Me neither.. There's a guy in our village with a "W" reg (2000) PT cruiser, in metallic red with an ever increasing amount of chromey stick on tat, like flames down the side, & stickers everywhere. He's very proud of it, and goes to loads of shows, parking up in amongst the old MG's and Jag E-types etc. :LOL:

Each to his own I suppose, but it's only 11 years old, and still looks new to me.. :roll:

On the subject of ignorant drivers, there are quite a lot of quite high end classics around where I live, Jag E-types, XK150's, Austin Healey 3000's that sort of thing, and most of them don't flash or wave, or acknowledge you when you do. I was out in the P6 today though, and passed a guy in a Triumph GT6 coming the other way, and he flashed & waved; & I did likewise back. Its quite nice, and doesn't cost anything!
 
MGB's seem to attract owners who sit on their folding chairs at car shows and don't look at any other cars
Maybe they are scared of seeing just how much better the other cars are ?
Most old cars interest me , ones that went through banger status in the 70's and 80's and now look better than new
 
Interesting, I wonder if a "classic car" is related to the age of the person looking at it. I am 50 yrs old and certainly wouldnt think a car which is under 25 years old is a classic car worth the title. Is that because I was well into my 20's when they were probably common on the road. Maybe the younger generation see the cars of the late 80's as the cars they remember when they were young.
 
Really interesting . As i was reading through i was thinking why don't the mgb brigade wave . Me and the old man have both noticed it over the years . I have met a few people at shows with them that are nice people ,although they have had other classics as well . I wonder if it's a way of fitting in at the golf club without having to spend thousands on a top end merk/bmw !
I wave and flash ( stop sniggering ! ) at anything pre 1985 ish
stina
 
If its French or a VW,give me a box of matches! :twisted:
Skoda,Lada,Moskvitch,Fiat,NSU,Daf,, :?
Some post 1990's car going to classic car shows,can be classed as modern classics,,if desireable and rarish,but post 2000 cars should not be allowed in whatever they are and banished to the carpark.
 
I am just over 50 and will wave and flash at anything over 25yrs old! :LOL:
Even when I am in my truck! :roll:
 
V8P6B said:
I'm afraid I don't really like the MG TD, for me it looks too much like a kit car trying to be a classic car..
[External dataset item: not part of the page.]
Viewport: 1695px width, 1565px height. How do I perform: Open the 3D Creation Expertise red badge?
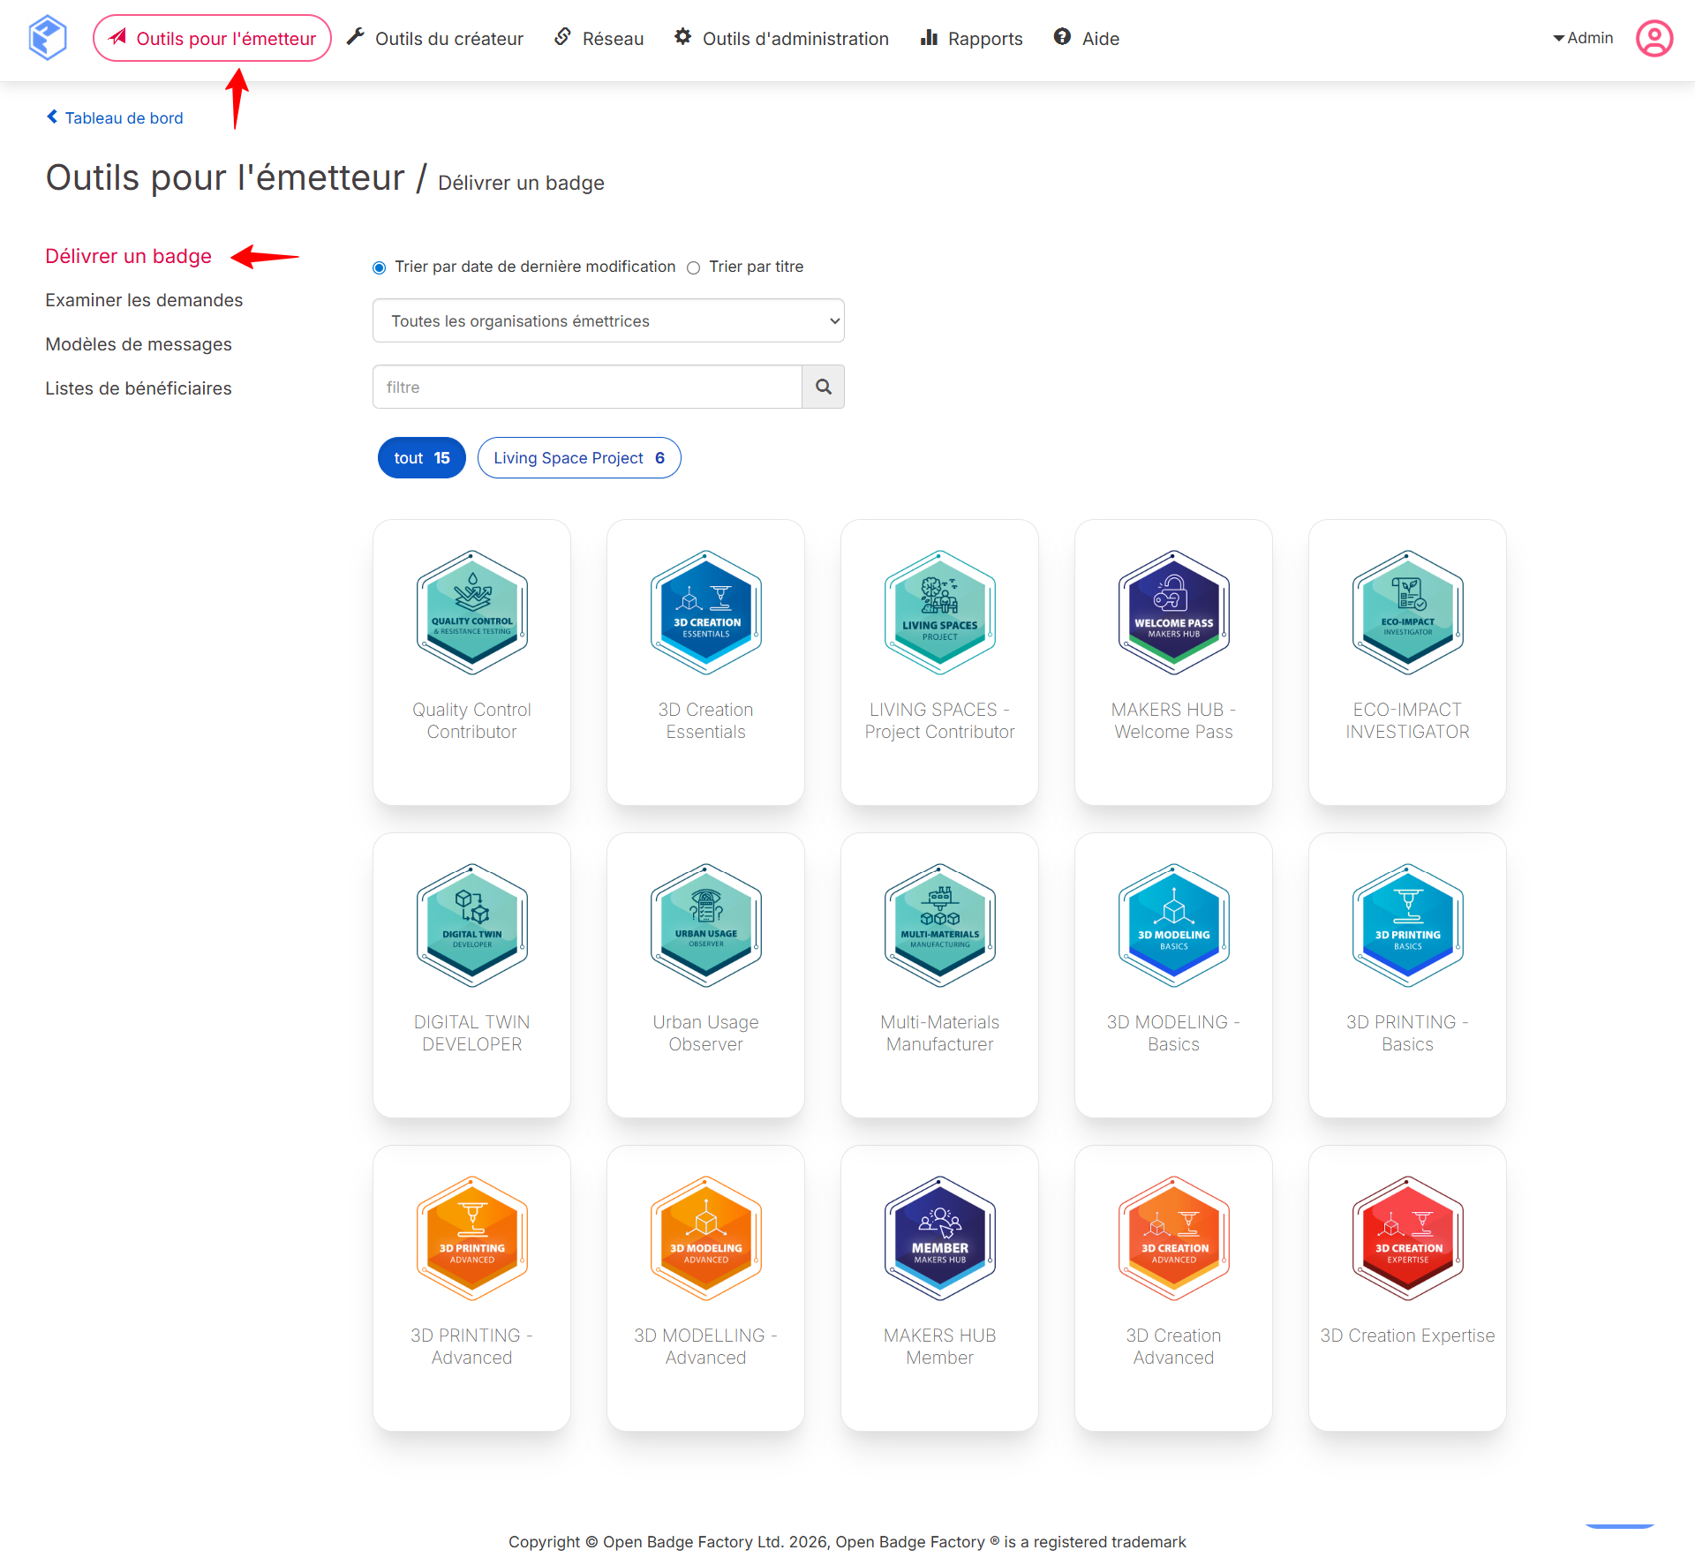(1407, 1238)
Don't really like the Hillman Hunter or the Morris Marina either, I'm afraid, or the Austin 1100. They just don't do it for me at all.

I'm with you there. The Hunter's a cup-price Cortina, and ADO16's are nightmares, we should know. I've a slightly softer spot for Marinas.

The one Classic I really dislike more than anything else - VW Beetle. I know it's basically a pre-war design, but I'm sorry, but they are horrible.

:shock:
 
The Holbay engined Hunter GT and GLS was a nice handy bit of sleeper kit. Looked like a grandad car, went suprisingly quickly for its time with well matched ratios. The later badged Humber Sceptre had very little point though.